“Refraction” by Terry Geo

It’s difficult to give a mediocre review to what is basically a good story. But in this book there is just too much superfluous material  keeping the reader from enjoying the characters and the conflict. This novel reads like the screenplay for an 8-episode Netscape series, complete with all the explanations of the scenes, telling us what’s going on and what the characters are thinking and feeling.

This novel has two problems. “Telling, not showing” occurs for the first fifth of the book. Literally the first eight chapters out of forty are concerned with exposition. Each time we think the story is about to start, we are introduced to yet another character, complete with a whole chapter of backstory.

Then, once the action does begin, it is constantly interrupted by segues into the author’s imagination. This is worldbuilding run amok, eclipsing the story arc, the emotional voyage of the reader and the suspense. In the middle of the action climax, we detour through a planetarium, a natural history museum and a wax museum of modern entertainers, stopping to see the Big Bang, pet dinosaurs and lions, play interactive video games, hobnob with toons and play out a Star Trek scene. All great stuff, but it seriously gets in the way of the story. And then it ends with a real-life deus ex machina — a god in the machine — a la 2001: a Space Odyssey.
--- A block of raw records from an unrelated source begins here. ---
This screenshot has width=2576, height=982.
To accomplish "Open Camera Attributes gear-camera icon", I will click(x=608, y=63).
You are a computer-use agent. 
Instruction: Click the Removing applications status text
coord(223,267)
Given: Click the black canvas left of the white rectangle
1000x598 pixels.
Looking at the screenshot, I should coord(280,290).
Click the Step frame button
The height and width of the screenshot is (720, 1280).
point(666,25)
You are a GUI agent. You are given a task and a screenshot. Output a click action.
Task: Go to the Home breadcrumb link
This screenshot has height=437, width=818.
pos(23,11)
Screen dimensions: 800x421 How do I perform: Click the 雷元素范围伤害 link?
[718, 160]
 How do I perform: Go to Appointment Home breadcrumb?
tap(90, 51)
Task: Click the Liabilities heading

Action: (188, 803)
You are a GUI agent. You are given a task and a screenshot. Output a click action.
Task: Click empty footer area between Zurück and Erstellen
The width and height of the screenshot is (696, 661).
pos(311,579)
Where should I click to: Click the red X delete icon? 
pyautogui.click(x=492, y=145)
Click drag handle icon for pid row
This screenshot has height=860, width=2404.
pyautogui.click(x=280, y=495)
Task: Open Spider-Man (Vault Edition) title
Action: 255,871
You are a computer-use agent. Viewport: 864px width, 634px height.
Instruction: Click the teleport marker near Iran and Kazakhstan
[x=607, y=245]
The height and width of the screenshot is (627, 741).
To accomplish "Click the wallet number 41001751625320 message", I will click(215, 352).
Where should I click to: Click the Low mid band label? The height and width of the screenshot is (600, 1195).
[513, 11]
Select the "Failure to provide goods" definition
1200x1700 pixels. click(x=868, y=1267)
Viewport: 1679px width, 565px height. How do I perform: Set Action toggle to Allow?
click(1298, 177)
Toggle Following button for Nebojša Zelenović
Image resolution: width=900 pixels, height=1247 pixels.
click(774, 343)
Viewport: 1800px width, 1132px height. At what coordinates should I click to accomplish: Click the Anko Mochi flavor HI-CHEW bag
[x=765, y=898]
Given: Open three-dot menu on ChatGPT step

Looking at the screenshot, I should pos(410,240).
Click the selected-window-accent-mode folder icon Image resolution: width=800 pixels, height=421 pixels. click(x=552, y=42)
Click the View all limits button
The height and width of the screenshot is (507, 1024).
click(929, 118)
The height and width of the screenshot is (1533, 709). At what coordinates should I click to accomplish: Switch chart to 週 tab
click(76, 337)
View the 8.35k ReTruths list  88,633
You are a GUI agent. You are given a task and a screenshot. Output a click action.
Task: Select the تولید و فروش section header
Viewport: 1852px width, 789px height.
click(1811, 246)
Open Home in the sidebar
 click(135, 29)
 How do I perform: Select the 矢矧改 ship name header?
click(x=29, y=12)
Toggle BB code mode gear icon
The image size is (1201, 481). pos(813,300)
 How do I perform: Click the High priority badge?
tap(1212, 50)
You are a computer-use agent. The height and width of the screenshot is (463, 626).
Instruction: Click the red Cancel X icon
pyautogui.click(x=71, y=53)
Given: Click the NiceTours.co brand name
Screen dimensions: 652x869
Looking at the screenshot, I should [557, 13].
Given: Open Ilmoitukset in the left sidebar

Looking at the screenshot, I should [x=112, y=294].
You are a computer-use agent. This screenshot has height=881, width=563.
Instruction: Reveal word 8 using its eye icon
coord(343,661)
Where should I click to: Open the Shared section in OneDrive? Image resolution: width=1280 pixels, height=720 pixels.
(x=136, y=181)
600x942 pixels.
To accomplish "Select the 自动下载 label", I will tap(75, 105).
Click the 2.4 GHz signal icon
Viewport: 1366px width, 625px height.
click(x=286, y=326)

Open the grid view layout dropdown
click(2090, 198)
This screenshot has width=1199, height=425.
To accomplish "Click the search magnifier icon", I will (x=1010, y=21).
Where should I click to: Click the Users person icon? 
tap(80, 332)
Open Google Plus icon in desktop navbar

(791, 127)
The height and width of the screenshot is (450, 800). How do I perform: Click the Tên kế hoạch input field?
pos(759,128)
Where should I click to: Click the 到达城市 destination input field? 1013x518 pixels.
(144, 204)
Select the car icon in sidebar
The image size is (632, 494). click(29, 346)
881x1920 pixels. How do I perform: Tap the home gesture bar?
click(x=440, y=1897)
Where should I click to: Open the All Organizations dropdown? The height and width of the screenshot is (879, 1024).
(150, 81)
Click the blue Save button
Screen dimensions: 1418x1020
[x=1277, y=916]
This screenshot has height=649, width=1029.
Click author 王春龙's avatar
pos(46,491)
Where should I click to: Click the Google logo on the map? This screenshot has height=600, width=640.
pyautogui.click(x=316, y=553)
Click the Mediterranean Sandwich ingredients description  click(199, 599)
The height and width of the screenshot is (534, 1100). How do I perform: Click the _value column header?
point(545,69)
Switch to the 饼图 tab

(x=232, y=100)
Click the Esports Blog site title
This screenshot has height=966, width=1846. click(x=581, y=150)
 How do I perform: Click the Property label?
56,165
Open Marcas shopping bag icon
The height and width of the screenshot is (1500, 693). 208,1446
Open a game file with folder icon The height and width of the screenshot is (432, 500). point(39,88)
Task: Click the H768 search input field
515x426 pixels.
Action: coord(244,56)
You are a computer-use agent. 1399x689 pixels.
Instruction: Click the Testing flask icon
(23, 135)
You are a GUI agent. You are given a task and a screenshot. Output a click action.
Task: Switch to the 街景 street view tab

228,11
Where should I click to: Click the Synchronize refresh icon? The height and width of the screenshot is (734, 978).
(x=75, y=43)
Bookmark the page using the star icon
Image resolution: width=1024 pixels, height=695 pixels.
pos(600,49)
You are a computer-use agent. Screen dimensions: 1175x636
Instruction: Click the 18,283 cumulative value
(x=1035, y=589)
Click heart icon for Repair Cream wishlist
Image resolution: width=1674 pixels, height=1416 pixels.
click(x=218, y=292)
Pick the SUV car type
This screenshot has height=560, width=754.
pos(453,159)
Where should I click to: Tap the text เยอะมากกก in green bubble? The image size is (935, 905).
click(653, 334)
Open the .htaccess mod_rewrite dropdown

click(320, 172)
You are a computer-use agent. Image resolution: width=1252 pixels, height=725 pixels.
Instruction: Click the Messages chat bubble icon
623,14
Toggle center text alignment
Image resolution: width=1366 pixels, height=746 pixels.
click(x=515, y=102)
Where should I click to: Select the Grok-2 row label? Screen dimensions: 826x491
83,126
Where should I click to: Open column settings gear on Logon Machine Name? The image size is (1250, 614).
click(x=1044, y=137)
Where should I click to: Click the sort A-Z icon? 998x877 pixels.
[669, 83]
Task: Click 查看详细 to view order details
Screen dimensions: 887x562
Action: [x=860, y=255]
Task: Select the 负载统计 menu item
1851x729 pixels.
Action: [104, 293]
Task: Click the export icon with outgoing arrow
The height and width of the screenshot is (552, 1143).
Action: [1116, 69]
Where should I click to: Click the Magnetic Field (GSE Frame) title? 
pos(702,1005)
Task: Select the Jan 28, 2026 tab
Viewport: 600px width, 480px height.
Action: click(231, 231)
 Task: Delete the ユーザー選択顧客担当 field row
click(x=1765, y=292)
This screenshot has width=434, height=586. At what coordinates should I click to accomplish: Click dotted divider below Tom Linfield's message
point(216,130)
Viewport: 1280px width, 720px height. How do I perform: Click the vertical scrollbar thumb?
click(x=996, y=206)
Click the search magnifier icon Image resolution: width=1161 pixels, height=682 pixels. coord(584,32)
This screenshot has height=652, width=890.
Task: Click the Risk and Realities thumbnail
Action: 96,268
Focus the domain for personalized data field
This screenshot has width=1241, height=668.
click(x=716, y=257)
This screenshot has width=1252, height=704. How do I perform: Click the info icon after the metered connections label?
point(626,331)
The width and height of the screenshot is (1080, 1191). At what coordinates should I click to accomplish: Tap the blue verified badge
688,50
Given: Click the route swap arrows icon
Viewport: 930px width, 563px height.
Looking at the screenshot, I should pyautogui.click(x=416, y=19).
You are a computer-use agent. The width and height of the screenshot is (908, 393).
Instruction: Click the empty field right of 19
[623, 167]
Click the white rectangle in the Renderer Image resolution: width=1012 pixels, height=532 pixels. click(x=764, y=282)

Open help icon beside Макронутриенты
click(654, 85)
And hidden in all this dross is a good Sci-Fi plot, about really interesting and sympathetic characters. I really enjoyed the story when it appeared.

This is a novel written by a talented screenplay writer who tries to make up for the lack of pictures by putting in thousands of words. He knows that all those explanations that you put in a screenplay don’t actually appear in the finished film. What he hasn’t picked up is that they shouldn’t appear in the novel, either.

In theatre and film (and yes, I have worked in both) you have a whole team of supporting artists who give you feedback and keep you from making mistakes. In novel writing, you only have yourself. This book is a great first draft of what could be a good novel. It needs a complete slash-and-burn edit to get rid of all the extraneous details and explanations and to put the plotline in proper sequence.